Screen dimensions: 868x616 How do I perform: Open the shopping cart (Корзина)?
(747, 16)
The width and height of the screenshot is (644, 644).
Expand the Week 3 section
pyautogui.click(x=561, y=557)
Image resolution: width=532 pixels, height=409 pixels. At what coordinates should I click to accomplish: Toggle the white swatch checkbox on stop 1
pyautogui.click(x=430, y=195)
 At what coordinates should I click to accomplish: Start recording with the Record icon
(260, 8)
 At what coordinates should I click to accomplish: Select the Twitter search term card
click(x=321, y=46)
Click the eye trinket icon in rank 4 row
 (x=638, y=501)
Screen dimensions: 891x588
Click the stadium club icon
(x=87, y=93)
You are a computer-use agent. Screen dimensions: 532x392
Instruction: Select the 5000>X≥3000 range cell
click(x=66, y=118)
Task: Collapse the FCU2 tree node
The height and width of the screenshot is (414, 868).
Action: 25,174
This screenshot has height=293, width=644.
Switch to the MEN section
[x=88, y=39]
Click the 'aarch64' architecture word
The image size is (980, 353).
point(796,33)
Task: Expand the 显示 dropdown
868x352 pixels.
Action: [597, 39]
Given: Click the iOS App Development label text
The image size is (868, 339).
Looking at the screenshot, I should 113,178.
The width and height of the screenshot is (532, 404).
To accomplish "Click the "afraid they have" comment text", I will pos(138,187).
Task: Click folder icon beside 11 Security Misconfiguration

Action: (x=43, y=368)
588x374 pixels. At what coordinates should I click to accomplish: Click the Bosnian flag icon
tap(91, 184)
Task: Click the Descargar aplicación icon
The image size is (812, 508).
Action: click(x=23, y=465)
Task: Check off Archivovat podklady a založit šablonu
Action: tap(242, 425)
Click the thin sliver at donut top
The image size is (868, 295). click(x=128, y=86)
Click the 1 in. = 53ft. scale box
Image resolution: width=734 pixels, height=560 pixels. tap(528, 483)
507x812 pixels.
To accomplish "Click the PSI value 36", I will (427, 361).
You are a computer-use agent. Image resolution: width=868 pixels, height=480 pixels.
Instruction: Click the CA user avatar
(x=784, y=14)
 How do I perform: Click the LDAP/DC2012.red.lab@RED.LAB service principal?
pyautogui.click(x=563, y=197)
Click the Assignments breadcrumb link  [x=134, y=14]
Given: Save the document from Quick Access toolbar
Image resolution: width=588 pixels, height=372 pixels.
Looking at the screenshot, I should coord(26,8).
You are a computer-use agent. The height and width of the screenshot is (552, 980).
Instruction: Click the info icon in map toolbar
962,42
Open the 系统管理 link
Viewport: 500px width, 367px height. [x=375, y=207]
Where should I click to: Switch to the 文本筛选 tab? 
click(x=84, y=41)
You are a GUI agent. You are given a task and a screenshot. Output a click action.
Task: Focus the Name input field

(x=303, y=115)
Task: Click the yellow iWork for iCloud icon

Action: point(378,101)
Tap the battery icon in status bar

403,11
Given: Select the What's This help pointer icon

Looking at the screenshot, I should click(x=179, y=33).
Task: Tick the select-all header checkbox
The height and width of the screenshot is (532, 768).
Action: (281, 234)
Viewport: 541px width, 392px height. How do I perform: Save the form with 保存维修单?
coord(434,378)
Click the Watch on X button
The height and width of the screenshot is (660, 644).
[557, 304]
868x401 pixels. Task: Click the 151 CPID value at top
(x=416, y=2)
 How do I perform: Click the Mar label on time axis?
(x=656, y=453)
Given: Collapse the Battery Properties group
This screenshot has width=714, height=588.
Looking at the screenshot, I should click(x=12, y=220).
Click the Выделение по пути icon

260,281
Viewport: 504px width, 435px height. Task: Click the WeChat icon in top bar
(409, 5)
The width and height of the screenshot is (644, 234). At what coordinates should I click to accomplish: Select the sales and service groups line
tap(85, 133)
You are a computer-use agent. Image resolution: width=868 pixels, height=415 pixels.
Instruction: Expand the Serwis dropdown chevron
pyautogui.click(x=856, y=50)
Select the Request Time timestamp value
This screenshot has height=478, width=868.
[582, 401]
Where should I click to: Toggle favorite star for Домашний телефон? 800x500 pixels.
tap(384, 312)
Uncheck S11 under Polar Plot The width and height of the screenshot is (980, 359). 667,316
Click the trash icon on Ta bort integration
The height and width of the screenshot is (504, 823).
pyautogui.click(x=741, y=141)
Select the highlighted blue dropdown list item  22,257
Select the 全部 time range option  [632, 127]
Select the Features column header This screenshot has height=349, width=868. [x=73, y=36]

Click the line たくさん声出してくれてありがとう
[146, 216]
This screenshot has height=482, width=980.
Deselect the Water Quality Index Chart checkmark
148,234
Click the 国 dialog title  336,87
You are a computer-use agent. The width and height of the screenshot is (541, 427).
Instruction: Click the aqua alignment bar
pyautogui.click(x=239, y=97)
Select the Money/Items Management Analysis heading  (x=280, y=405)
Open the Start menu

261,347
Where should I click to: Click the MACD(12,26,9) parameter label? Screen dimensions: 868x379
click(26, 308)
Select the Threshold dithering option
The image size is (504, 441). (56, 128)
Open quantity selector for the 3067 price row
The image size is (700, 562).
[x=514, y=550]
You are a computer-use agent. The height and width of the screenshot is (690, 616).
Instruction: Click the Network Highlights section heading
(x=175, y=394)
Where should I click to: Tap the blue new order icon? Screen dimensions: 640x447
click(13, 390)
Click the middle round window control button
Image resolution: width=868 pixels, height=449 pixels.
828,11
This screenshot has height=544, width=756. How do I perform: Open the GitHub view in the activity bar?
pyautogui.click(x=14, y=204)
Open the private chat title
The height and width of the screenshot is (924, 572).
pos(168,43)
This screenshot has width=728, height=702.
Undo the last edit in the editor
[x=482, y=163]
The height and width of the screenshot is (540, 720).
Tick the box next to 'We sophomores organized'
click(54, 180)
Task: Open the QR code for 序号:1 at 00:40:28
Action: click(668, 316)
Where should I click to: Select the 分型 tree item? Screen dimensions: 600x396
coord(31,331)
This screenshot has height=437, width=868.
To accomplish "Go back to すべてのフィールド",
- - - -
* [Description of the task]
From the first entry above to the last, repeat everything exactly.

* [Answer to this problem]
Screen dimensions: 868x616 How do I perform: Open the shopping cart (Корзина)?
(747, 16)
The width and height of the screenshot is (644, 644).
Expand the Week 3 section
pyautogui.click(x=561, y=557)
Image resolution: width=532 pixels, height=409 pixels. At what coordinates should I click to accomplish: Toggle the white swatch checkbox on stop 1
pyautogui.click(x=430, y=195)
 At what coordinates should I click to accomplish: Start recording with the Record icon
(260, 8)
 At what coordinates should I click to accomplish: Select the Twitter search term card
click(x=321, y=46)
Click the eye trinket icon in rank 4 row
 (x=638, y=501)
Screen dimensions: 891x588
Click the stadium club icon
(x=87, y=93)
You are a computer-use agent. Screen dimensions: 532x392
Instruction: Select the 5000>X≥3000 range cell
click(x=66, y=118)
Task: Collapse the FCU2 tree node
The height and width of the screenshot is (414, 868).
Action: 25,174
This screenshot has height=293, width=644.
Switch to the MEN section
[x=88, y=39]
Click the 'aarch64' architecture word
The image size is (980, 353).
point(796,33)
Task: Expand the 显示 dropdown
868x352 pixels.
Action: [597, 39]
Given: Click the iOS App Development label text
The image size is (868, 339).
Looking at the screenshot, I should 113,178.
The width and height of the screenshot is (532, 404).
To accomplish "Click the "afraid they have" comment text", I will pos(138,187).
Task: Click folder icon beside 11 Security Misconfiguration

Action: (x=43, y=368)
588x374 pixels. At what coordinates should I click to accomplish: Click the Bosnian flag icon
tap(91, 184)
Task: Click the Descargar aplicación icon
The image size is (812, 508).
Action: click(x=23, y=465)
Task: Check off Archivovat podklady a založit šablonu
Action: tap(242, 425)
Click the thin sliver at donut top
The image size is (868, 295). click(x=128, y=86)
Click the 1 in. = 53ft. scale box
Image resolution: width=734 pixels, height=560 pixels. tap(528, 483)
507x812 pixels.
To accomplish "Click the PSI value 36", I will (427, 361).
You are a computer-use agent. Image resolution: width=868 pixels, height=480 pixels.
Instruction: Click the CA user avatar
(x=784, y=14)
 How do I perform: Click the LDAP/DC2012.red.lab@RED.LAB service principal?
pyautogui.click(x=563, y=197)
Click the Assignments breadcrumb link  [x=134, y=14]
Given: Save the document from Quick Access toolbar
Image resolution: width=588 pixels, height=372 pixels.
Looking at the screenshot, I should coord(26,8).
You are a computer-use agent. The height and width of the screenshot is (552, 980).
Instruction: Click the info icon in map toolbar
962,42
Open the 系统管理 link
Viewport: 500px width, 367px height. [x=375, y=207]
Where should I click to: Switch to the 文本筛选 tab? 
click(x=84, y=41)
You are a GUI agent. You are given a task and a screenshot. Output a click action.
Task: Focus the Name input field

(x=303, y=115)
Task: Click the yellow iWork for iCloud icon

Action: point(378,101)
Tap the battery icon in status bar

403,11
Given: Select the What's This help pointer icon

Looking at the screenshot, I should click(x=179, y=33).
Task: Tick the select-all header checkbox
The height and width of the screenshot is (532, 768).
Action: (281, 234)
Viewport: 541px width, 392px height. How do I perform: Save the form with 保存维修单?
coord(434,378)
Click the Watch on X button
The height and width of the screenshot is (660, 644).
[557, 304]
868x401 pixels. Task: Click the 151 CPID value at top
(x=416, y=2)
 How do I perform: Click the Mar label on time axis?
(x=656, y=453)
Given: Collapse the Battery Properties group
This screenshot has width=714, height=588.
Looking at the screenshot, I should click(x=12, y=220).
Click the Выделение по пути icon

260,281
Viewport: 504px width, 435px height. Task: Click the WeChat icon in top bar
(409, 5)
The width and height of the screenshot is (644, 234). At what coordinates should I click to accomplish: Select the sales and service groups line
tap(85, 133)
You are a computer-use agent. Image resolution: width=868 pixels, height=415 pixels.
Instruction: Expand the Serwis dropdown chevron
pyautogui.click(x=856, y=50)
Select the Request Time timestamp value
This screenshot has height=478, width=868.
[582, 401]
Where should I click to: Toggle favorite star for Домашний телефон? 800x500 pixels.
tap(384, 312)
Uncheck S11 under Polar Plot The width and height of the screenshot is (980, 359). 667,316
Click the trash icon on Ta bort integration
The height and width of the screenshot is (504, 823).
pyautogui.click(x=741, y=141)
Select the highlighted blue dropdown list item  22,257
Select the 全部 time range option  [632, 127]
Select the Features column header This screenshot has height=349, width=868. [x=73, y=36]

Click the line たくさん声出してくれてありがとう
[146, 216]
This screenshot has height=482, width=980.
Deselect the Water Quality Index Chart checkmark
148,234
Click the 国 dialog title  336,87
You are a computer-use agent. The width and height of the screenshot is (541, 427).
Instruction: Click the aqua alignment bar
pyautogui.click(x=239, y=97)
Select the Money/Items Management Analysis heading  (x=280, y=405)
Open the Start menu

261,347
Where should I click to: Click the MACD(12,26,9) parameter label? Screen dimensions: 868x379
click(26, 308)
Select the Threshold dithering option
The image size is (504, 441). (56, 128)
Open quantity selector for the 3067 price row
The image size is (700, 562).
[x=514, y=550]
You are a computer-use agent. The height and width of the screenshot is (690, 616).
Instruction: Click the Network Highlights section heading
(x=175, y=394)
Where should I click to: Tap the blue new order icon? Screen dimensions: 640x447
click(13, 390)
Click the middle round window control button
Image resolution: width=868 pixels, height=449 pixels.
828,11
This screenshot has height=544, width=756. How do I perform: Open the GitHub view in the activity bar?
pyautogui.click(x=14, y=204)
Open the private chat title
The height and width of the screenshot is (924, 572).
pos(168,43)
This screenshot has width=728, height=702.
Undo the last edit in the editor
[x=482, y=163]
The height and width of the screenshot is (540, 720).
Tick the box next to 'We sophomores organized'
click(54, 180)
Task: Open the QR code for 序号:1 at 00:40:28
Action: click(668, 316)
Where should I click to: Select the 分型 tree item? Screen dimensions: 600x396
coord(31,331)
This screenshot has height=437, width=868.
To accomplish "Go back to すべてのフィールド",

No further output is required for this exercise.